Thursday, January 30, 2014

Farm Welfare

We do not have welfare for the poor and unemployed, but we have it for large, rich farmers.

"The new farm bill, which had been mired in partisan gridlock, makes fundamental changes to both nutrition and farm programs. It cuts the food stamp program by $8 billion, and about 850,000 households will lose about $90 in monthly benefits under the change. (Let them eat cake.)
Anti-hunger groups called the food stamp cuts draconian. Feeding America, a coalition of food banks across the county, said the change would result in 34 lost meals per month for the affected households.
The bill does provide a $200 million increase in financing to food banks, though many said the money might not be enough to offset the expected surge in demand for food.
Farm programs were not spared from the cuts in the new bill. The most significant change to farm programs is the elimination of a subsidy known as direct payments. These payments, about $5 billion a year, are paid to farmers whether or not they grow crops, and the issue had become politically toxic over the last several years as farm income has risen to record levels.
The new bill cuts this subsidy and adds some of the money to the government-subsidized crop insurance. The government pays 62 percent of premiums for the $9 billion-a-year insurance program."   NYT 30 jan 2014

Thursday, January 23, 2014

World Wealth Distribution is Skewed

One percent of the world's population owns 45 percent of the wealth.  Absurd!
At least the President of France has proposed a substantial tax on the super wealthy.
How long will we put up with this before people revolt.  Maybe they already are, and we call them terrorists.

Friday, January 17, 2014

Air Force as Show Business and Special-Interest Politics




At the end of WW II a task force was assembled to study the role of the Air Force in winning the war.  John Kenneth Galbraith was a member of the team.  It concluded that the Air Force was of limited impact and that it was the infantry that had to do the work.  “Attempts at daylight precision bombing in World War II proved ineffective.  The bombers suffered heavy losses, and the enemy had to be defeated the old-fashion way with massive armies slogging across Europe….” The same battle is going on again.  The Air Force wants new, big and super-fast fighters that cost $1.5 trillion each.  Yet, it was the cheaper, slower and more maneuverable A-10 that provided air support to our troops in Afghanistan and Iraq.  Probably, the speedier fighters account for many of the civilian casualties that the Afghans complain about.  Fast planes and drones lack the necessary field of vision to distinguish friend from foe.  The Air Force is determined to eliminate the A-10.  Harper's reports that “Legislators with A-10 bases in their districts who might ordinarily attempt to save those jobs, were offered special inducements by the Air Force.  Thus Michigan’s Carl Levin, chairman of the Senate’s Armed Services committee, has been guaranteed a squadron of aerial tanker planes that will provide substitute employment.”
    The military-industrial complex is fleecing us again. I wish Levin had asked for high-speed rail lines rather that jets.
Source: Andrew Cockburn, “Tunnel  Vision,” Harper’s, February 2014.

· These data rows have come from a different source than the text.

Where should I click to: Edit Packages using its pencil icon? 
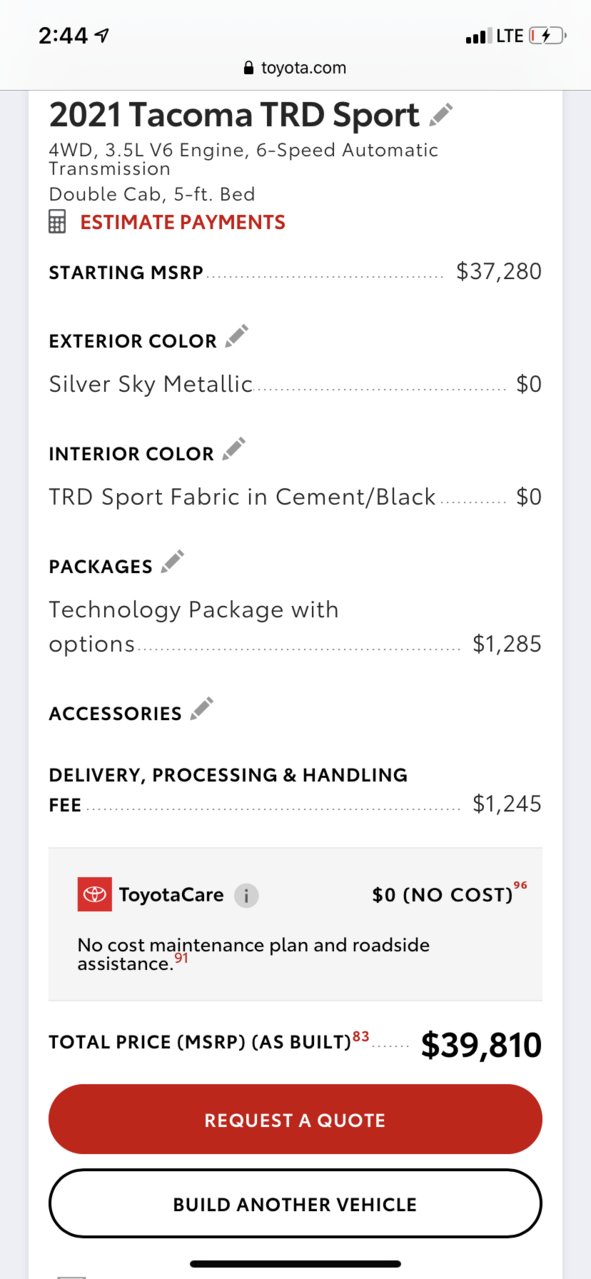[173, 562]

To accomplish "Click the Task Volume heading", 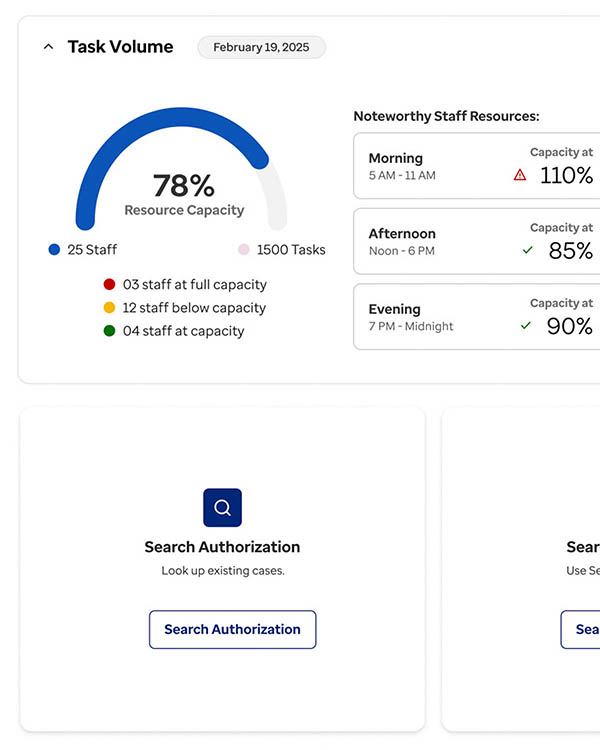I will (120, 47).
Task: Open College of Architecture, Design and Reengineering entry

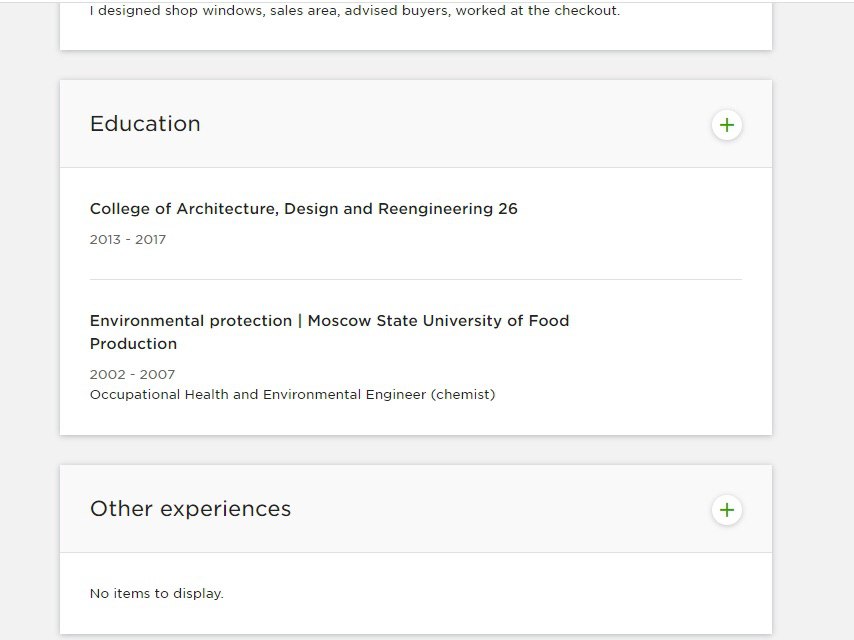Action: click(303, 209)
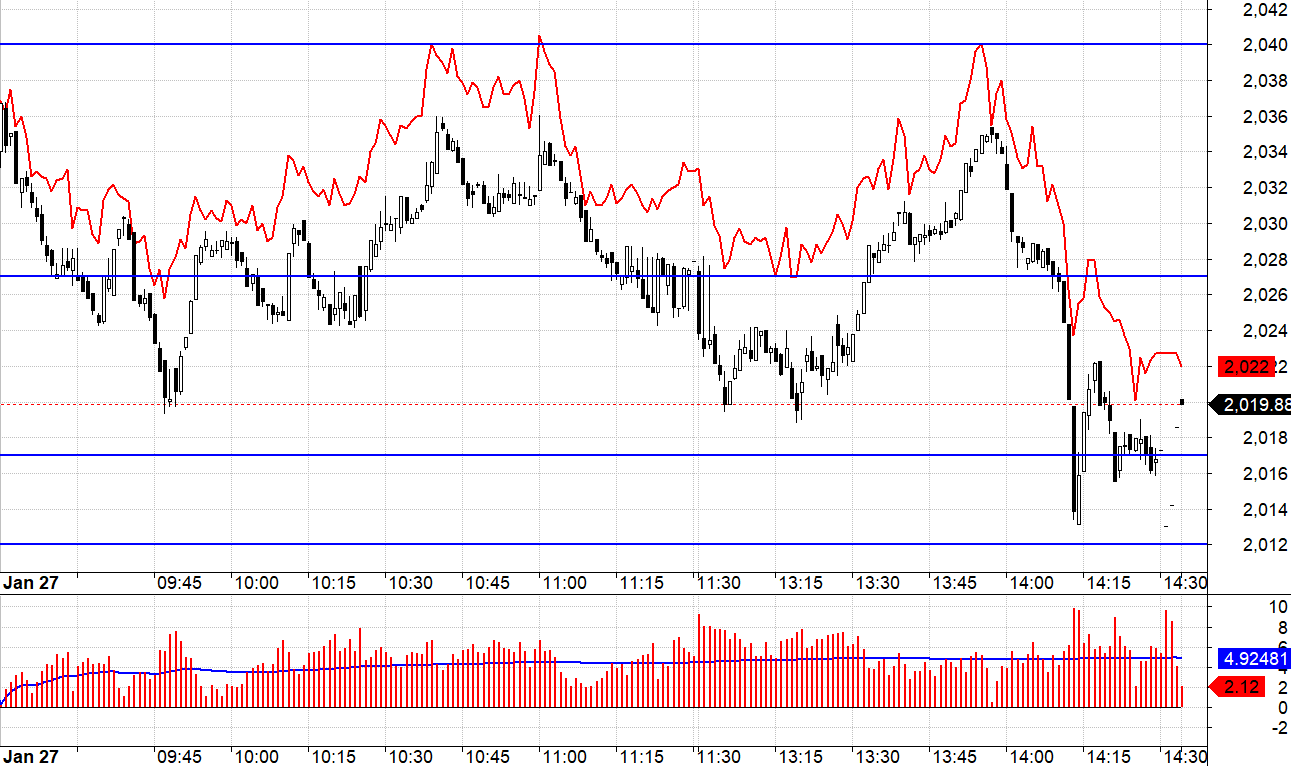This screenshot has width=1291, height=766.
Task: Click the 2,036 tick on price scale
Action: [1264, 116]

Saturday, January 11, 2014

Chemical Spills in West Virginia

It is ironical that Freedom Enterprises stored a chemical that leaked into the Elk River.  Whose freedom did they have in mind?  Not the thousands who can't even take a bath or wash their clothes. 

Austerity



Ireland's Rebound Is European Blarney
By FINTAN O’TOOLEJAN. NYT 10, 2014
O’Toole questions the claimed wonder of fiscal austerity--
“After five years of austerity, it is shocking but hardly surprising that one in four Irish children are growing up in households in which no one at all is in paid employment.”
“The policy of No Bondholder Left Behind, on which the European Central Bank insisted, has been staggeringly expensive. To put it in perspective, the European Union has just agreed to create a fund of $75 billion to deal with all future banking crises in its member states. Tiny Ireland has spent $85 billion bailing out its own banks.”
Why is it that the banks have come out smelling like a rose when it was their lack of wisdom that created the problem in the first place?

Sunday, January 5, 2014

Civil Wars

The new year is marked by numerous civil wars (not so civil actually) including Lebanon, Iraq, Syria, South Sudan, Afghanistan, Egypt, and Indonesia that the U.S. is powerless to contain.  So much for Bush's shock and awe.